Part of project: zssg

Introduction to zssg

What I want from a static site generator

Posted on May 05 2026

This site is written with Jekyll as its static site generator. It works well enough but there are aspects of it that I wish were different. I’d like to make my own that prioritises the things I care about, and this project will document that effort.

History of this website

This website wasn’t always written in Jekyll. When I started this site I didn’t even know about static site generators. The thought of ‘compiling’ a HTML page didn’t cross my mind. I assumed the only option besides manually authoring each page was to do something completely dynamic. It’s for this reason that I started this site on top of Wordpress.

Wordpress was functional. I liked being able to write posts in the browser, but it was never a must have feature for me. Eventually I got fed up with the continuous stream of security patches that had to be applied and decided to rebuild the site.

At this point I still didn’t know about static site generators so I decided to build my only dynamic site generator. It was a few PHP scripts and a few snippets of HTML. It didn’t really work well. I never even tried making an in browser editor for posts. Turns out my attempt was just as insecure as Wordpress, so I gave up on it after a while.

The I discovered GitHub Pages and Jekyll. It was eye-opening. I hadn’t considered adding a build step and then just serving static files. I threw away the existing themes and jumped right into custom layouts to make sites that worked how I wanted. I eventually applied what I had learnt to this site, though I never did write very much for it.

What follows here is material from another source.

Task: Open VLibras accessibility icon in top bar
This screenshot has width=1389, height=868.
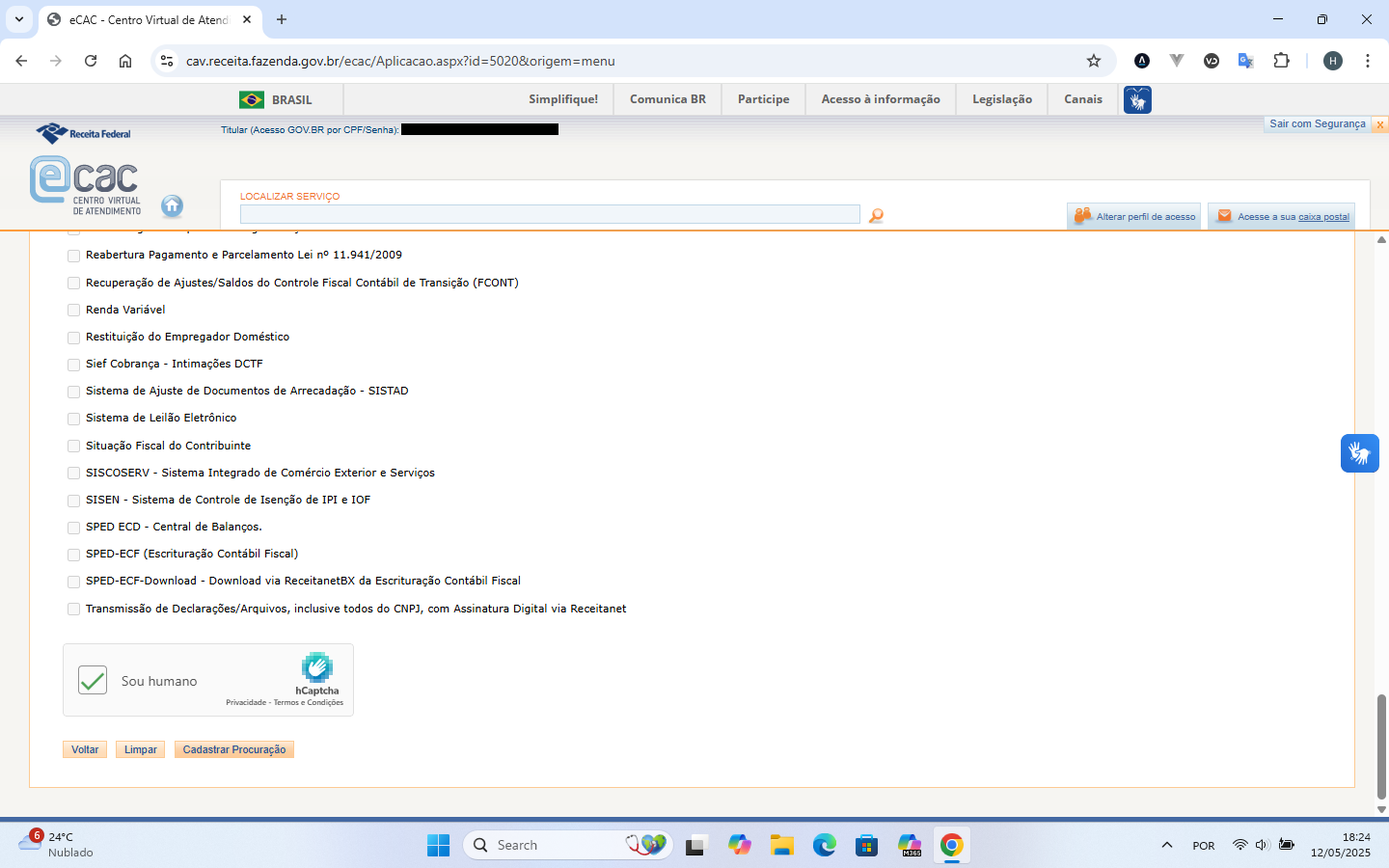Action: (1137, 99)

Recently I had a look at Amos Wenger’s dodeca static site generator. He generally does really good work so I was expecting it to be pretty smooth to build a new site with it. It was anything but. The templating engine seems completely unable to express basic conditionals like ‘if the [extra] section of this post’s front matter has a particular key defined, render this section’. Instead I would get errors telling me the key wasn’t defined in the very condition where I was trying to check if it was. I promptly gave up and decided to build a new site but still in Jekyll.

This time I did more work with custom plugins to let me group certain posts into projects and have a nice navigation experience. I also spent more effort on how the site looks but that could have been done in any competent SSG.

My Priorities for a Static Site Generator

Beyond the fundamentals of a permissive templating engine, my single highest priority is plugins. Plugins make it possible to customise the SSG beyond what can be done within the templating language. I’ve already mentioned how I use a custom plugin to support grouping posts into projects, but I also use it for the recommendations at the end of blog posts. Each post has a list of tags in its front matter, and it just looks for other posts with lots of tags in common. I couldn’t come up with a way to do it in liquid, but it was all of about 30 lines of Ruby.

Dodeca doesn’t have plugins (at least not at the time of writing). It does have ‘Build Steps’ but, as far as I can tell, they’re just a nice way to hook a command to be run at build time and reference the output from your templates. It can’t transform posts between parsing and rendering, or inject synthetic posts.

I did also look at Cobalt after the bad experience with Dodeca, but it too doesn’t offer a plugin system, and at this point I consider one a need-to-have.

Building a static site generator where the plugin system is the headline feature

What might a static site generator look like if it were built around its plugin system. I think it ought to be fairly agnostic over the language used for the plugins. I managed to use Ruby for the plugins I needed to write for Jekyll, but it was complicated by me never having used the language before. I don’t have any interest in Ruby as a language so if Jekyll gave me more options I probably would have chosen something else.

If plugins are a first-class feature, it should be easy to bring in 3rd party plugins. Part of making it easy is not having to worry about malware pretending to be just the plugin you need. So plugins should be isolated from the host so they can’t steal all of your browser’s cookies and saved passwords or encrypt and ransom your files. Isolating the plugins means a plugin will have to bring its dependencies with it, but that’s probably for the best since it will improve compatibility.

On the topic of compatibility, ARM CPUs are becoming more common (and RISC V might get there eventually too) so plugins should be agnostic of host CPU architecture.

This all points to running the plugins in some kind of thin architecture-agnostic virtual machine that can be targeted by many languages. Web Assembly is a thin architecture-agnostic virtual machine that can be targeted by many languages. I’m hardly the first to imagine using Web Assembly for this purpose; the Extism project looks perfect for this. Looking more closely at if it can handle fine-grained isolation, I’m not sure it can so I can’t just use it as-is but I can at least use it as a guide.

A good way to make sure that the plugin system is sufficiently powerful might be to actually make every part of it beyond the plugin runtime itself a plugin. It’ll end up being very modular, like a build-your-own-SSG toolkit.

The rest of this project will document building such a static site generator and hopefully by the end of it I’ll have a tool worth rewriting my site in yet again.